▶ _TEXT SECTION_
▶

Typically bearing frames are used when the need for high pressures exceeds direct drive capabilities, when the desire for easier servicing is required, or when a belt configuration for space restraints is preferred. Piggyback/overhead or L-shaped bases can shorten the installation footprint. Vertical mounting of the pump can also accommodate limited space.

• Viscosity: The thickness of fluid limits the pump speed, suction, discharge piping ID, and pipe length from the pump by significantly influencing the design and the pressure losses of the system. This affects the suction side or the NPSHa (Net Positive Suction Head available) for the pump. Pumps have a specific amount of head pressure required to operate correctly. Otherwise, the result is cavitation and potential failures.

• Pump rotor and stator geometry: For the most part, two geometries dominate the various applications. For simplicity’s sake, we will call them low flow/high pressure and low pressure/high flow. Both have their own inherent ratings for NPSHr (Net Positive Suction Head required) based on the pump’s internal design. There are other geometries that can provide higher flow at higher pressures and another for higher flow at lower pressures. Typically, you trade off flow for pressure and vice versa.

• Number of stages: The maximum discharge pressure and ultimately the pump rating per stage is determined by the number of stages. Typically, each stage is rated for 90 psi (6 bar). Therefore, 2 stages would be rated for 180 psi (12 bar) and so on. Adding more stages for a given rated pressure divides the pressure affecting each stage. More stages equals lower pressure per stage and allows for longer life. With most applications in WWTPs, there is abrasion. Abrasion comes from grit and other inorganics (as well as some organics), that cause wear over time on the pumping elements. This wear is to be expected; it is normal to de-rate the pressure per stage due to the amount of anticipated wear. For example, pumping polymer is very lubricating, has no abrasion factor, and can be rated for the maximum capability of the pump. As another example, 1-2% sludge may only be derated by 20% per stage (90 psi x 80% = ~70 psi) making the rated discharge pressure 70 psi or less. Finally, if you were to pump cake (20% or higher), each stage would need to be derated to 50% or more.

◀

▶ _LISTING_
▶

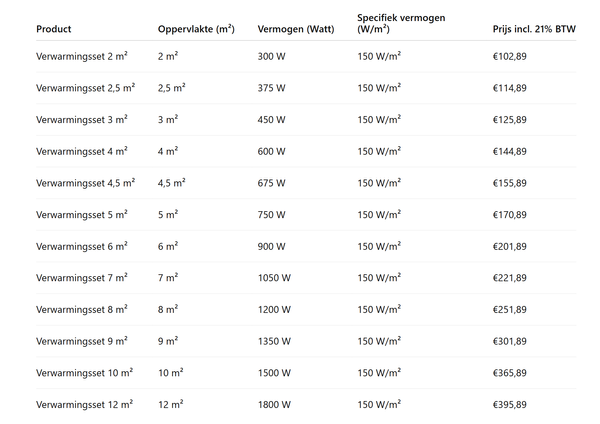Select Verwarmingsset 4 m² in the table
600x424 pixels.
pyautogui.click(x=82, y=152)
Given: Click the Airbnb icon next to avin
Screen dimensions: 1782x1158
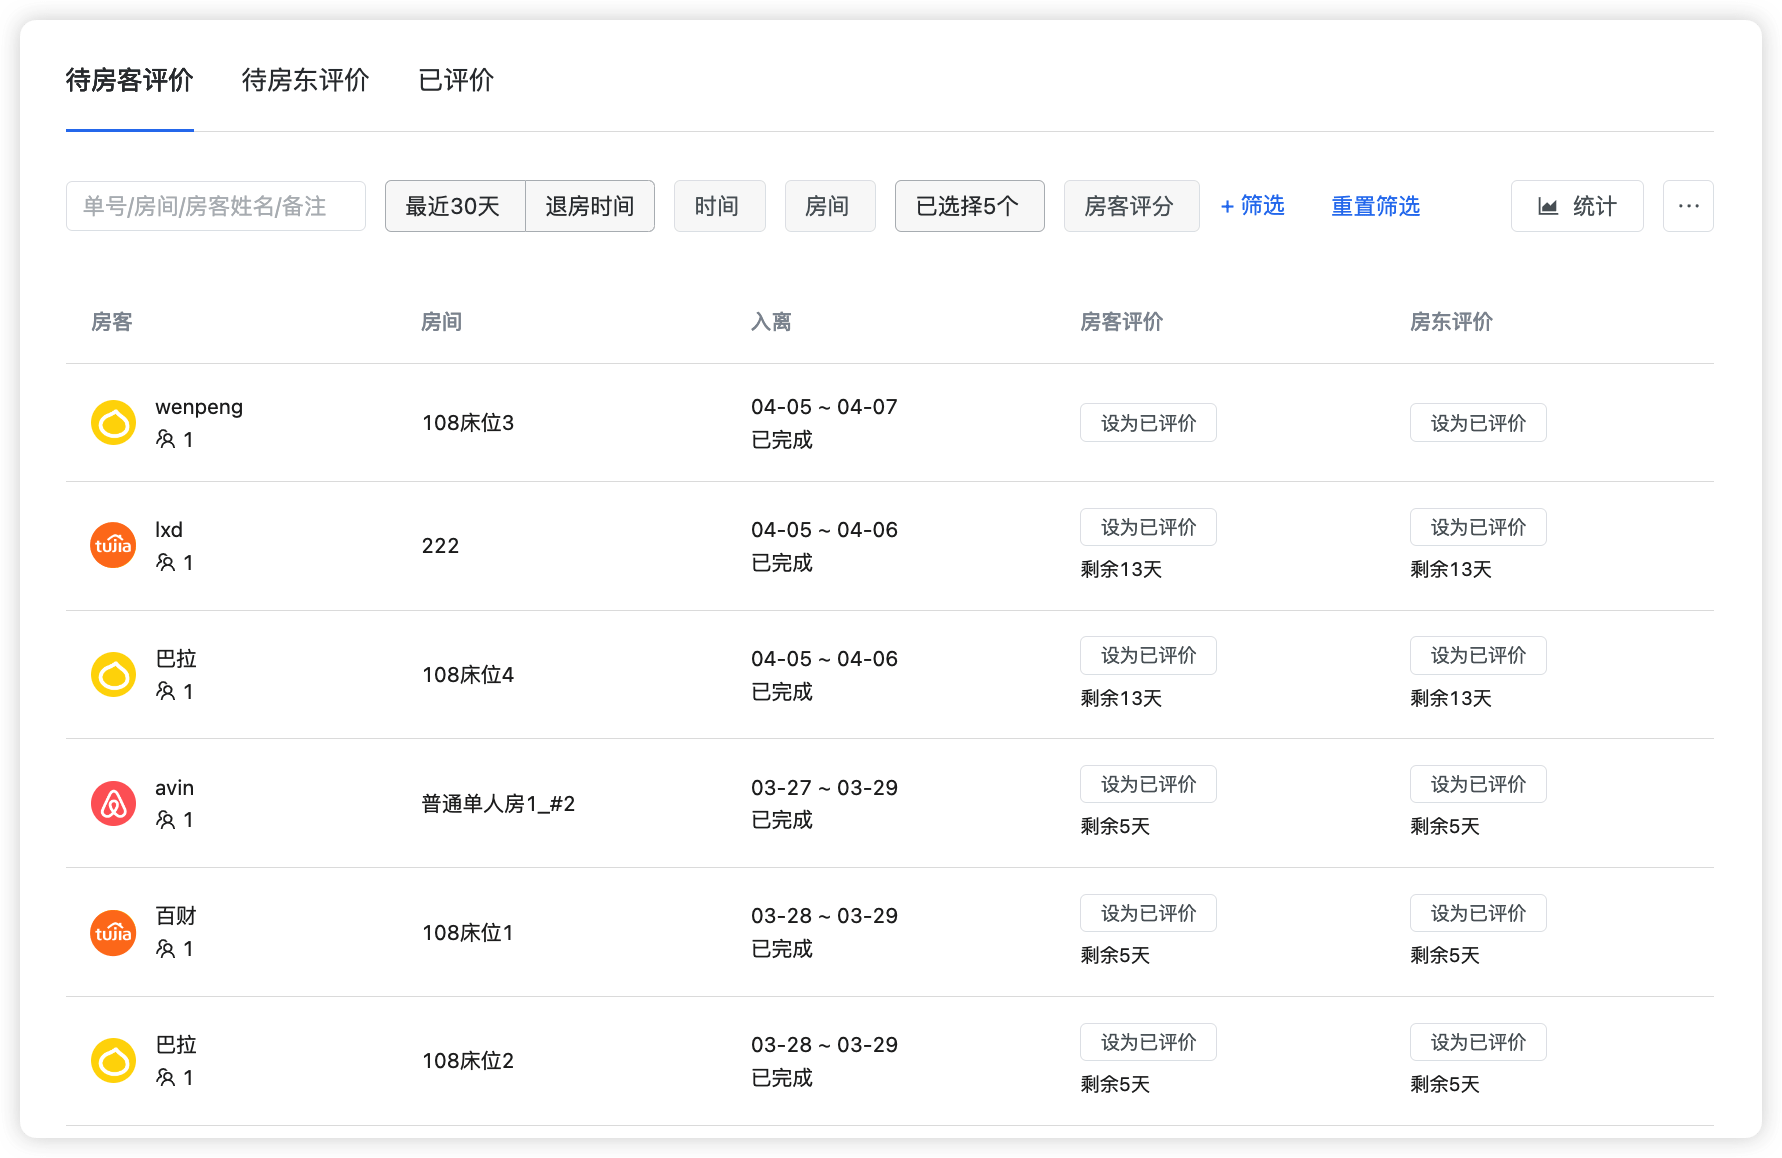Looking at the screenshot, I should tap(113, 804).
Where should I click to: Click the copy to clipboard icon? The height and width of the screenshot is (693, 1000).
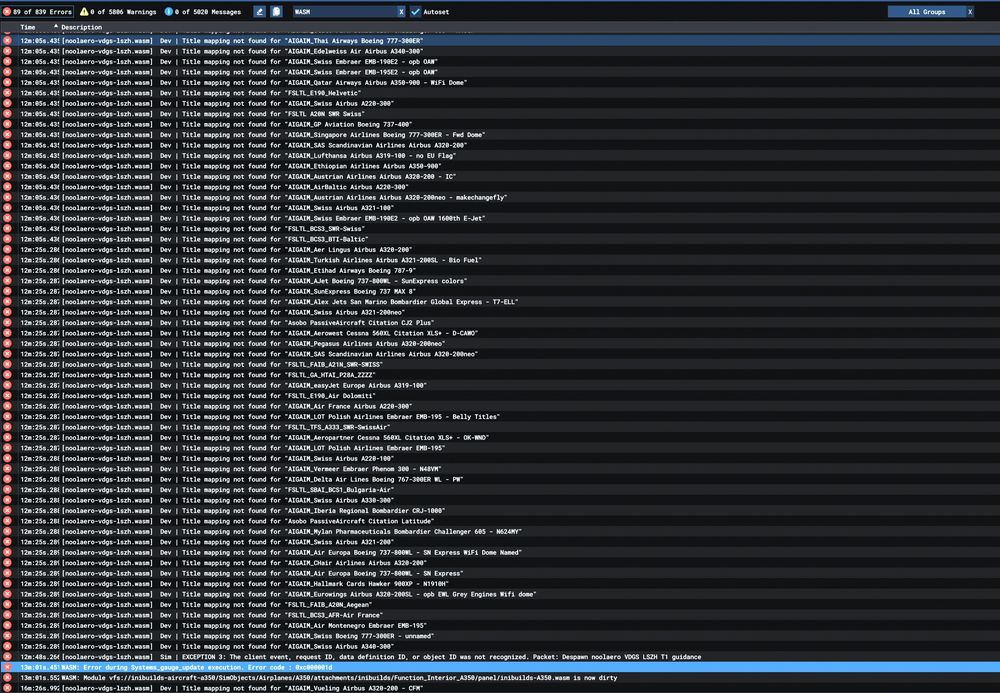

◀

▶ _REQUIRED TASK 1_
Write out the part of the pump passage between "Typically bearing frames" and "and potential failures.", inclusive.
▶ _REQUIRED TASK 2_
In the pump passage, what pressure is each stage typically rated for?
Rely only on the pump passage, not on the material.

▶ _FULL RESPONSE 1_
Typically bearing frames are used when the need for high pressures exceeds direct drive capabilities, when the desire for easier servicing is required, or when a belt configuration for space restraints is preferred. Piggyback/overhead or L-shaped bases can shorten the installation footprint. Vertical mounting of the pump can also accommodate limited space.

• Viscosity: The thickness of fluid limits the pump speed, suction, discharge piping ID, and pipe length from the pump by significantly influencing the design and the pressure losses of the system. This affects the suction side or the NPSHa (Net Positive Suction Head available) for the pump. Pumps have a specific amount of head pressure required to operate correctly. Otherwise, the result is cavitation and potential failures.

▶ _FULL RESPONSE 2_
90 psi (6 bar)